— Work request —
Beginning with the line that holds "The width and", write out each line exactly as it stands until the end of the data, and include no pictures.

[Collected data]
▬▬▬▬▬▬▬▬▬▬

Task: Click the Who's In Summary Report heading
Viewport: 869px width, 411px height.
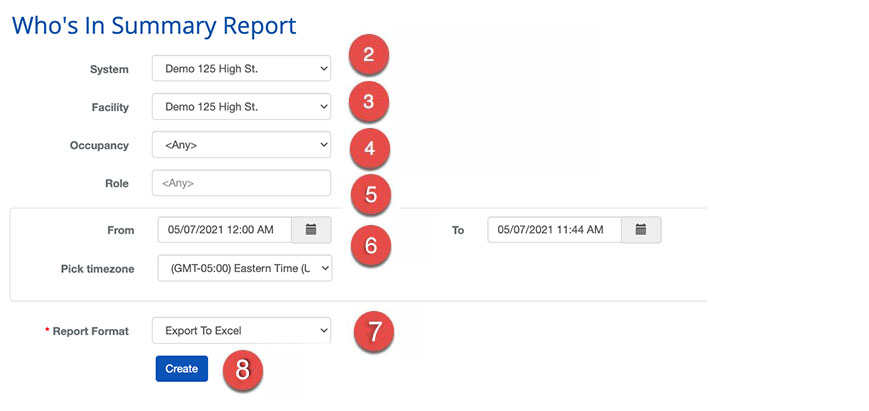Action: click(x=154, y=24)
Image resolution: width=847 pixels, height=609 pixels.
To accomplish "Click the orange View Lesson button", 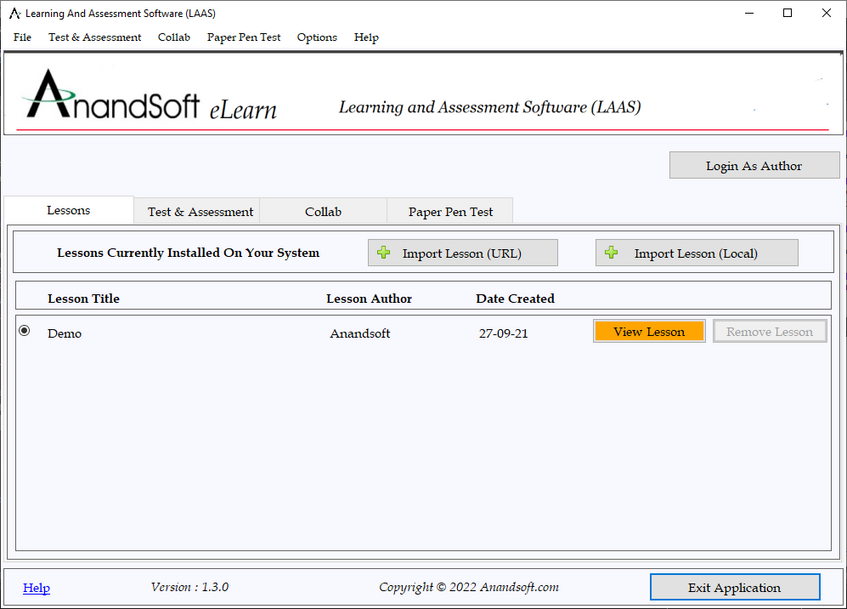I will 649,332.

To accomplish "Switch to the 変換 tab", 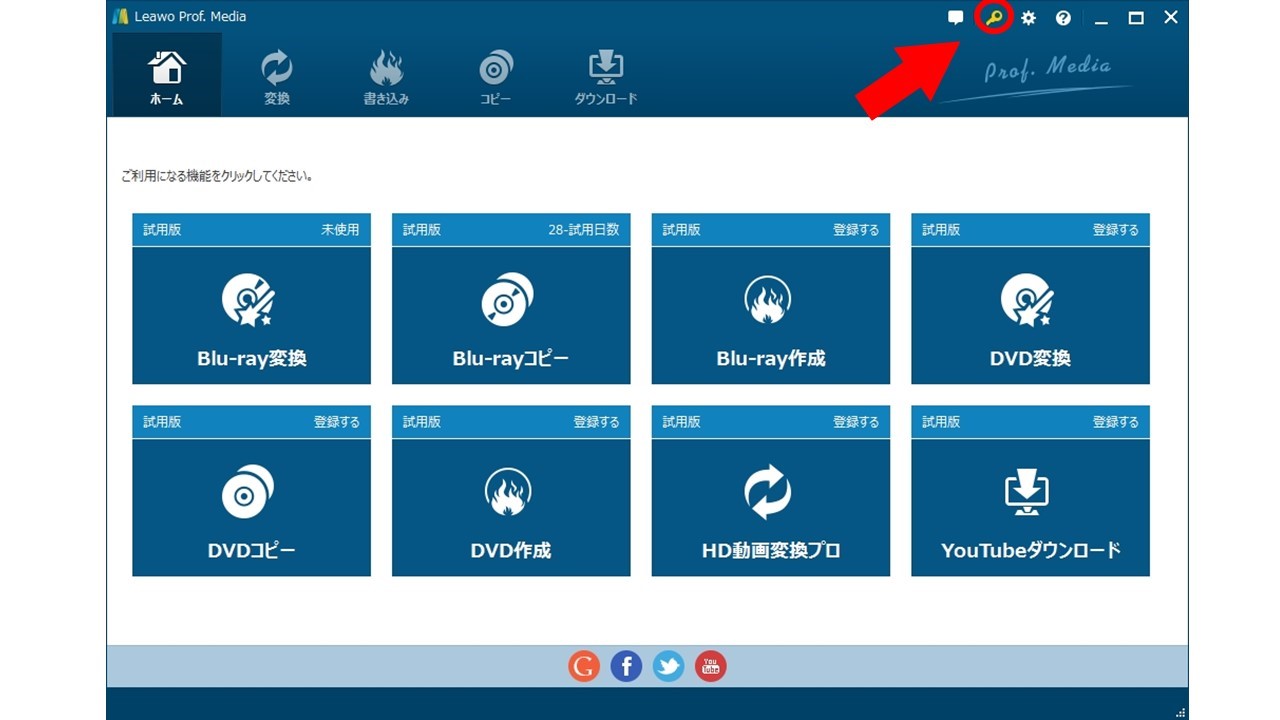I will [x=276, y=76].
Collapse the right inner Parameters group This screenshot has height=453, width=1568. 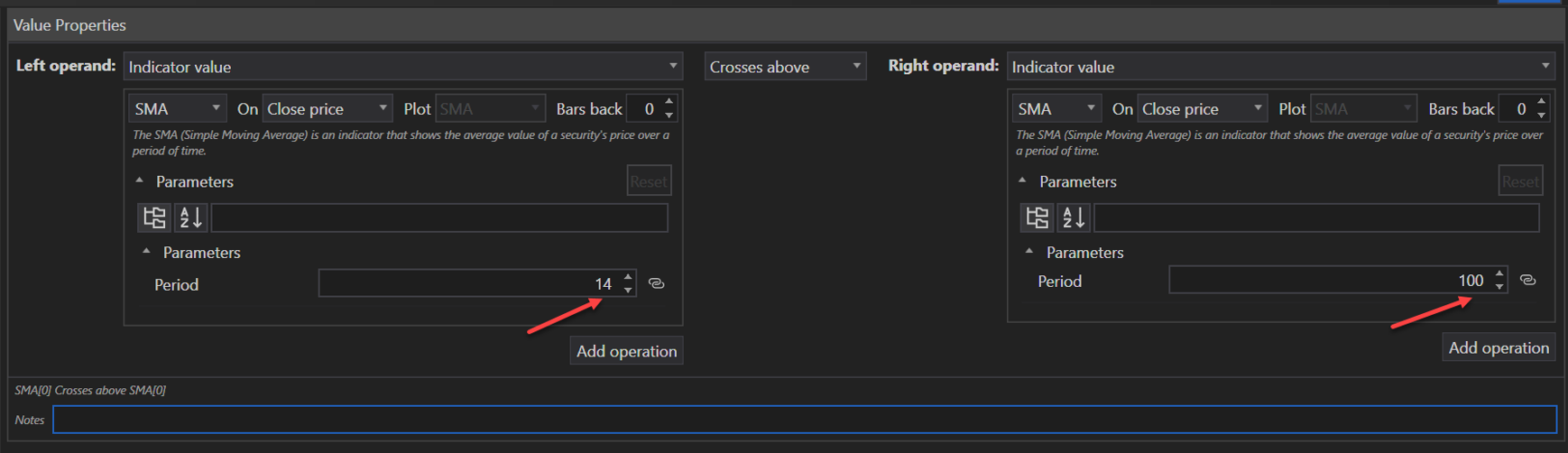click(x=1029, y=252)
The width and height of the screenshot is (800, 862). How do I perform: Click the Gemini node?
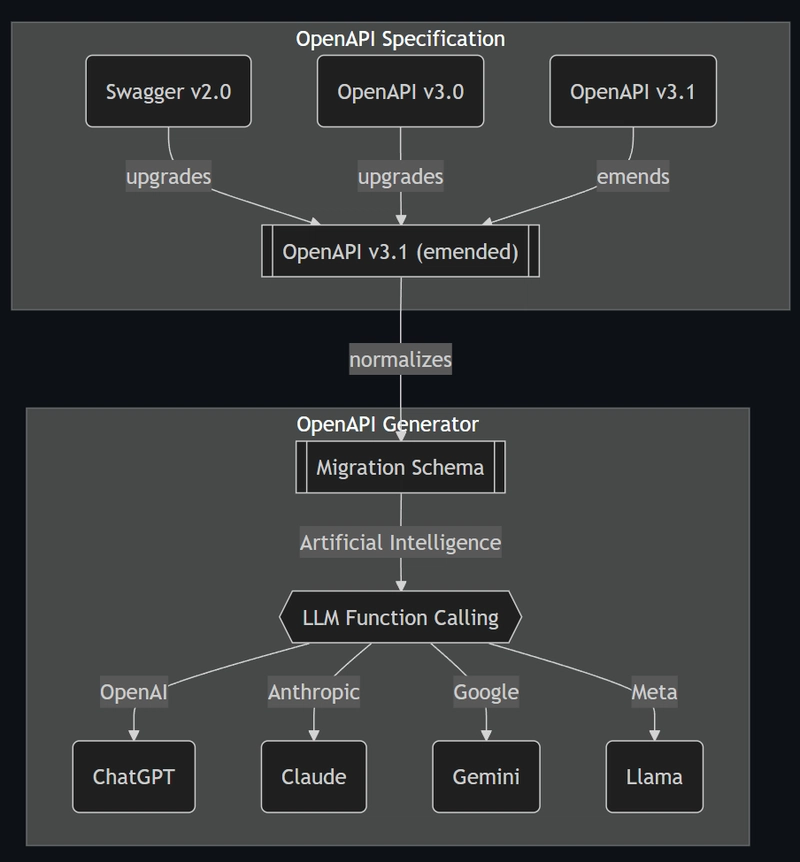pyautogui.click(x=486, y=777)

▬▬▬▬▬▬▬▬▬▬

— Task result —
The width and height of the screenshot is (800, 862). How do I perform: Click the Gemini node?
pyautogui.click(x=486, y=777)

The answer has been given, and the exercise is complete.